*** AVAILABLE DATA ***

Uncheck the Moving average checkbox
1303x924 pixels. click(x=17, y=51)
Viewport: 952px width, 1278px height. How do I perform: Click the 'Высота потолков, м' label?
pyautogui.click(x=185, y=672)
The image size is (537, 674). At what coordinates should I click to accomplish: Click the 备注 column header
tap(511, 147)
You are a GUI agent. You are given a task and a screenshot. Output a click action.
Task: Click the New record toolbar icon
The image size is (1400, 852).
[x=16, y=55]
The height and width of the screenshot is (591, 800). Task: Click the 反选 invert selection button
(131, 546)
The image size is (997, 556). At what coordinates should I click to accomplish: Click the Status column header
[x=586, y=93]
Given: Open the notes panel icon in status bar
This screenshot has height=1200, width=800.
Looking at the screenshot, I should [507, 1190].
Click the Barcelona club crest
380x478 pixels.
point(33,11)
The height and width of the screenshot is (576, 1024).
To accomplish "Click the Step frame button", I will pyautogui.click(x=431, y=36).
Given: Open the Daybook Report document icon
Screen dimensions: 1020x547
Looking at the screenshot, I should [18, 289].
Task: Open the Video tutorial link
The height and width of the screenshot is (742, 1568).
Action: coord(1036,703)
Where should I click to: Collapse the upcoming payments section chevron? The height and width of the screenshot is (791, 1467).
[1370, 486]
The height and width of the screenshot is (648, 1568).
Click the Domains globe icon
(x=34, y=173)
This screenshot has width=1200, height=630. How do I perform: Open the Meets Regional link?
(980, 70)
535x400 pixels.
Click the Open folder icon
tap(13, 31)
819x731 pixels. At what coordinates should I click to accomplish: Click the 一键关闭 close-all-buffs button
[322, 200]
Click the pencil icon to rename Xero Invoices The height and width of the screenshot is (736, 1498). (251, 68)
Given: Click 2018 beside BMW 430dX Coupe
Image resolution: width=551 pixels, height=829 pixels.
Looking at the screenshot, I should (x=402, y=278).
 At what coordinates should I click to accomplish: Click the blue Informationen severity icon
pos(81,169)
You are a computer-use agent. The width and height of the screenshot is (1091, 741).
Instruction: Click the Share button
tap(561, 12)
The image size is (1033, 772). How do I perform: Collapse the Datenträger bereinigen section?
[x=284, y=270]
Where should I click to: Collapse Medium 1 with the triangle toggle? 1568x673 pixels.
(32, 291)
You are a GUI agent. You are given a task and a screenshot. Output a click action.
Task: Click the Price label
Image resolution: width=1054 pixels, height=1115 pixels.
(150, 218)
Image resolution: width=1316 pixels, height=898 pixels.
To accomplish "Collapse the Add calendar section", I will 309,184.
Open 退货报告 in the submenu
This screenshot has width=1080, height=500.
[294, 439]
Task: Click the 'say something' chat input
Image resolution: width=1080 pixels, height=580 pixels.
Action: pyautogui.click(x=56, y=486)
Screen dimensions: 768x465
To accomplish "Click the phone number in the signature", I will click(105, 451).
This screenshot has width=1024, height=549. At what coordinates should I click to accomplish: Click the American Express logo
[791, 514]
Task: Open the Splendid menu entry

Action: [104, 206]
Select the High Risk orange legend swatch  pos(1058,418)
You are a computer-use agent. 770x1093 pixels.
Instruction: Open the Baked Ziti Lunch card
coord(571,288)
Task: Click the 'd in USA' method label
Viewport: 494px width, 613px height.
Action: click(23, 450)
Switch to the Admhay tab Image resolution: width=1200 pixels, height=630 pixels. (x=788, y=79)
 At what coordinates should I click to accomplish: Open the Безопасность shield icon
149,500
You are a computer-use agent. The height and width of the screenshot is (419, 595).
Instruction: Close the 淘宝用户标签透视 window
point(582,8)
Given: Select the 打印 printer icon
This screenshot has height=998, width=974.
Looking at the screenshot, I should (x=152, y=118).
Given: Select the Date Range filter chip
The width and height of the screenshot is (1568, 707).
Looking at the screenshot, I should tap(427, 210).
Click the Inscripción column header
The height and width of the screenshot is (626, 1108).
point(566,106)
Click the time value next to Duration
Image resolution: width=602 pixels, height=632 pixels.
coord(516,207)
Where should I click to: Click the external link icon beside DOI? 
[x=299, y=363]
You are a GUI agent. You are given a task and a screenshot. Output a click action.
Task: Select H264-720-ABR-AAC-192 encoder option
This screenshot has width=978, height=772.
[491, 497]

*** End of AVAILABLE DATA ***

### THE PROBLEM
Copy all lines of the listing above that contain the string "will".

### TASK ANSWER
To accomplish "Click the Step frame button", I will pyautogui.click(x=431, y=36).
To accomplish "Collapse the Add calendar section", I will 309,184.
To accomplish "Click the phone number in the signature", I will click(105, 451).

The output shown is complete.